Clinton, Trump take gloves off in fight for the White House
PHILADELPHIA — Hillary Clinton and Donald Trump traded insults at opposite ends of the country on Friday, taking their fight for the White House to rival battleground states and portraying starkly different visions of America.
One of the most divisive US campaigns in modern history is entering a new chapter with Republicans and Democrats having selected their nominees, leaving the candidates slogging it out before Election Day on November 8.
Clinton followed her historic acceptance speech on Thursday as the first woman presidential nominee for a major party with a rally in Philadelphia before embarking on a bus tour of Rust Belt states Pennsylvania and Ohio.
In Colorado, a key state out west, her Republican opponent promised “no more Mr Nice Guy,” trashing Clinton’s speech as “average,” calling her a liar and promising to end the migration of Syrian refugees.
“I’m starting to agree with you,” the 70-year-old told supporters chanting “lock her up, lock her up” in Colorado Springs. “I’m taking the gloves off,” he said. “Just remember this Trump is going to be no more Mr Nice Guy.”
Just over 100 days before the election, Americans are being asked to choose between two sharply polarised visions — and between two monumentally unpopular candidates.
“I can’t think of an election that is more important, certainly in my lifetime,” Clinton told supporters at the rally in Philadelphia.
The 68-year-old Democrat portrays Trump as a threat to democracy, seeking to woo moderate Republicans repelled by the former reality TV star and shore up a coalition with progressives on the left of her party.
“Donald Trump painted a picture, a negative, dark, divisive picture of a country in decline,” she said.
“I’m not telling you that everything is peachy keen — I’m telling you we’ve made progress, but we have work to do.”
She promises to focus on parts of the country that have been “left out and left behind” — constituencies where declining living standards, fears about safety and lost jobs have fueled support for Trump.
Trump, who has never previously held office, portrays himself as the law and order candidate — the outsider who will shake up an out-of-touch Washington, restore jobs, cut the deficit and end illegal immigration.
In Colorado, he goaded Clinton on her failure to hold a news conference since December and accused her of lying to the FBI over its investigation of her email scandal as secretary of state.
“We’re going to stop the Syrian migrants from coming into the United States,” he said referring to the killing of a French priest, whose attackers proclaimed allegiance to the Islamic State extremist group.
But the crowd stopped cheering when he rehashed past controversies of him mocking a disabled reporter — denying he had — and implied that a TV reporter had grilled him because she was menstruating.
Trump’s campaign, which has trailed in fundraising behind Clinton, released a new ad on Friday saying that in Clinton’s America “things get worse” with taxes going up, terrorism spreading and voters losing jobs, homes and hopes. “Change that makes America great again,” the video promised.
Trump also posted a social media clip mocking Clinton’s husband and former president Bill Clinton for appearing to doze off during her speech.
Clinton needs to win over disgruntled working class voters, who have formed the backbone of Trump’s base.
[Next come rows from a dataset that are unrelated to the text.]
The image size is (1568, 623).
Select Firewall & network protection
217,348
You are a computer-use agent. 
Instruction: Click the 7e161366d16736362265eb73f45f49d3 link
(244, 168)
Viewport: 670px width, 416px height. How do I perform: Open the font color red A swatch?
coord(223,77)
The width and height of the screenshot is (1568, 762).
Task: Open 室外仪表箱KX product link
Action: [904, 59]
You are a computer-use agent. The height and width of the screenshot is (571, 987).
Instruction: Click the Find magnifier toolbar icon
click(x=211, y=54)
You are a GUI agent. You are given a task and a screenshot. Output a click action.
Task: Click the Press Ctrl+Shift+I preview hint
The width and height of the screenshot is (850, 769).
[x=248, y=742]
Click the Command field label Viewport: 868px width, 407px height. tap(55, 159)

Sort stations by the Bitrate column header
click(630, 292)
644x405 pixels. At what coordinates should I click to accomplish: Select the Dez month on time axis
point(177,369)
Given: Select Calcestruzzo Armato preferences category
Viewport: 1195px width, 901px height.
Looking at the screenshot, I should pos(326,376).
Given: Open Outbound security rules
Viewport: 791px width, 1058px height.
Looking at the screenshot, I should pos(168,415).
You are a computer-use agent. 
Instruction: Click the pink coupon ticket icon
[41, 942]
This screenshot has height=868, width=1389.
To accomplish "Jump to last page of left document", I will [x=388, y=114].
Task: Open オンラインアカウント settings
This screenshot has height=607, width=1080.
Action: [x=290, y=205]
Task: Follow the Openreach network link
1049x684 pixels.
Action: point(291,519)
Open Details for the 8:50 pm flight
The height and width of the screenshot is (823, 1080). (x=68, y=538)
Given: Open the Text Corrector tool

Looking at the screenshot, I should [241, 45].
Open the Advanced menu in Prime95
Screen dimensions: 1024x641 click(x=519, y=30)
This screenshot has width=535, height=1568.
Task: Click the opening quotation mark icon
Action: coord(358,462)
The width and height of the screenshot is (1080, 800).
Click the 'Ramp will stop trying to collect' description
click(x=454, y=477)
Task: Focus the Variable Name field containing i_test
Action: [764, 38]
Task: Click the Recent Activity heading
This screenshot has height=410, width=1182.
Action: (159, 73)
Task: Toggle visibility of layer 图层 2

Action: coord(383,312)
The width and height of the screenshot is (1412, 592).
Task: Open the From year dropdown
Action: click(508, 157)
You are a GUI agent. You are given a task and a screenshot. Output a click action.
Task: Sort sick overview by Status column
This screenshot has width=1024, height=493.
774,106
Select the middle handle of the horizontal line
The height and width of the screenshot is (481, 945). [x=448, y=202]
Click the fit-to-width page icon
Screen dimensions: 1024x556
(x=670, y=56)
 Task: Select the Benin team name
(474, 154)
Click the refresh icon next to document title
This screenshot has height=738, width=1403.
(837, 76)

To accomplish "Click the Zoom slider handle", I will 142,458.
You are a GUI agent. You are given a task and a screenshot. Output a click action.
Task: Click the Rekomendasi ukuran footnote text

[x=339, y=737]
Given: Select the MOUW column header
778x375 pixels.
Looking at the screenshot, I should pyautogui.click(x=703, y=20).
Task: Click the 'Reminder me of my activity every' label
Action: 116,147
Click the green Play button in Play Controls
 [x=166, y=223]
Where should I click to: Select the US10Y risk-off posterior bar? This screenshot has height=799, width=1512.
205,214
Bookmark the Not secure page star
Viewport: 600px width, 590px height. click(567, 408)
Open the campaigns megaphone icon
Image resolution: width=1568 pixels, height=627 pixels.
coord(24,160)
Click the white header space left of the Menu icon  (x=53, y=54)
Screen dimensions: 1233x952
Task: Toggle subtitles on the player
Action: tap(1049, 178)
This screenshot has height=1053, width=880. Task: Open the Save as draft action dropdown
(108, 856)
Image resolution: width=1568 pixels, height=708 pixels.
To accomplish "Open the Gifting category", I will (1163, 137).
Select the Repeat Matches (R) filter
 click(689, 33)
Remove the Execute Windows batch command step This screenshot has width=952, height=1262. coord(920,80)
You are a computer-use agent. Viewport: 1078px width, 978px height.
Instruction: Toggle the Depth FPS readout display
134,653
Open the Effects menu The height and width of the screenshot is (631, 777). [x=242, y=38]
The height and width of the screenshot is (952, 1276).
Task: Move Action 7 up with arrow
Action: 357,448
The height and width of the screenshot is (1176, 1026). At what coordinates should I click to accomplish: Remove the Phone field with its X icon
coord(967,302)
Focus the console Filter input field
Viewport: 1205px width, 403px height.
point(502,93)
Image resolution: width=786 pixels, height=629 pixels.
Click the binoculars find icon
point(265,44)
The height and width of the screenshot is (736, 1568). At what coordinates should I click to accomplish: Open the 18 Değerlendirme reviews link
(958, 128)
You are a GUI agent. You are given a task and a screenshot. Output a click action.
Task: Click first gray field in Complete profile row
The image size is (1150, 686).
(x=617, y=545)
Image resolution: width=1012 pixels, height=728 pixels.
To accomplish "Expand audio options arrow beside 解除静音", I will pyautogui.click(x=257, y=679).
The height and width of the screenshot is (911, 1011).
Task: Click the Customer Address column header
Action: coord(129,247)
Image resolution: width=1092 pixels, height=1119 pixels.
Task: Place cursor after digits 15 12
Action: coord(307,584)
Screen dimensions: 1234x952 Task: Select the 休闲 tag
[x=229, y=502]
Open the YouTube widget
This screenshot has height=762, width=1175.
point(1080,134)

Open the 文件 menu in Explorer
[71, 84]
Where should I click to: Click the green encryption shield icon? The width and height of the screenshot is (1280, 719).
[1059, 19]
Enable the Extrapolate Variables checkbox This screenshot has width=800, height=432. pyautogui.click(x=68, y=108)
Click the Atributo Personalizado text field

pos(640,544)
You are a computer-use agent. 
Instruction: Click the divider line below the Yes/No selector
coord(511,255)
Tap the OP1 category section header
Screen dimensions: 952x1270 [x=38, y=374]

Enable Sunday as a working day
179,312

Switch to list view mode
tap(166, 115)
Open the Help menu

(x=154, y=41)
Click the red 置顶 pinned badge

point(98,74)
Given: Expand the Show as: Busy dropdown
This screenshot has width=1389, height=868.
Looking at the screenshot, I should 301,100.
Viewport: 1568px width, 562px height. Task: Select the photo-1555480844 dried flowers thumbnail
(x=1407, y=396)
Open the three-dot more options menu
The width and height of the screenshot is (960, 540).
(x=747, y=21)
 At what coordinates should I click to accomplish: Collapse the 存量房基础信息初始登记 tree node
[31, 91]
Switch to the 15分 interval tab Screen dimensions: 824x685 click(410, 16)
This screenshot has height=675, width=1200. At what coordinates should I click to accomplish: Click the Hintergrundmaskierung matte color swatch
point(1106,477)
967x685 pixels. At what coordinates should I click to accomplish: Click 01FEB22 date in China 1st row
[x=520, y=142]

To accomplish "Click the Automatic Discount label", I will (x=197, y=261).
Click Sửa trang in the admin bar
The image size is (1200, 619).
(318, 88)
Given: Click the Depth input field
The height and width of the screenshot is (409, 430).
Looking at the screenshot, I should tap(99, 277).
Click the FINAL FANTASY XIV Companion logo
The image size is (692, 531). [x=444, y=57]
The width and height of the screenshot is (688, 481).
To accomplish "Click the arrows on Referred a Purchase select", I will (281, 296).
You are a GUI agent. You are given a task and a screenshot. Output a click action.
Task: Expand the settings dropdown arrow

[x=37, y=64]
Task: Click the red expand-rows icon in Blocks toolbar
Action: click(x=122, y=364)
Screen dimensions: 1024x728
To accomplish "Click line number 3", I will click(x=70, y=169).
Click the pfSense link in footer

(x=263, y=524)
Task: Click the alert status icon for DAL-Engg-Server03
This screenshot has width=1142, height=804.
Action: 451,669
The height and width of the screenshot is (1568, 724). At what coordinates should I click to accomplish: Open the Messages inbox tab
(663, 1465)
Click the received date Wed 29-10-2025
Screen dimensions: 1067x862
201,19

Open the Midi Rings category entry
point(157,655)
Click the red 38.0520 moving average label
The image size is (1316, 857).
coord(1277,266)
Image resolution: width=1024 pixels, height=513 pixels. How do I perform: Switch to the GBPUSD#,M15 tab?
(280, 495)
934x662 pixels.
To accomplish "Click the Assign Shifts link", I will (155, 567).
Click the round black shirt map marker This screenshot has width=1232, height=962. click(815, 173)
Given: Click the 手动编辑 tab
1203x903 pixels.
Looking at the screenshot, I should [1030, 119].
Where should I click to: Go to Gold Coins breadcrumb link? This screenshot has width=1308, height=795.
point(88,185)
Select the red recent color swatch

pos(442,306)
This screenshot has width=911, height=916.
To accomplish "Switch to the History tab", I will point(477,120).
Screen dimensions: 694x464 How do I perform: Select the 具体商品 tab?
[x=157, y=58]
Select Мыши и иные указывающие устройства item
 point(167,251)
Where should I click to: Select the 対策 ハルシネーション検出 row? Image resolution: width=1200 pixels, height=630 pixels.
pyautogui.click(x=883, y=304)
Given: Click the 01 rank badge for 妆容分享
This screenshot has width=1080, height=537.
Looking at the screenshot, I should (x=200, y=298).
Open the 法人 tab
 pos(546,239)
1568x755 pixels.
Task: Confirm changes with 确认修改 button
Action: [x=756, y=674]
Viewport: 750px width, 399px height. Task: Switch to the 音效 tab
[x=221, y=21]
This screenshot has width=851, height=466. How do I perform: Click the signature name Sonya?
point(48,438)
She trashes the real estate mogul for making so many of his products overseas and for alienating women, Hispanics and Muslims. On her bus tour, she is being accompanied by her husband, her running mate Virginia Senator Tim Kaine and his wife Anne.
The so-called Rust Belt states are vital parts of almost any strategy to garner the 270 electoral college votes needed to win the presidency. “We’re going to be drawing that contrast between Hillary Clinton’s plans for our country and Donald Trump’s empty promises,” Kaine said Friday.
Experts predict that “negative partisanship” — voting against a candidate — will play a major role in deciding who makes it to the White House.
Clinton’s unpopularity is second only to Trump’s, with a disapproval rating of 55 percent compared to his 57 percent, according to recent averages.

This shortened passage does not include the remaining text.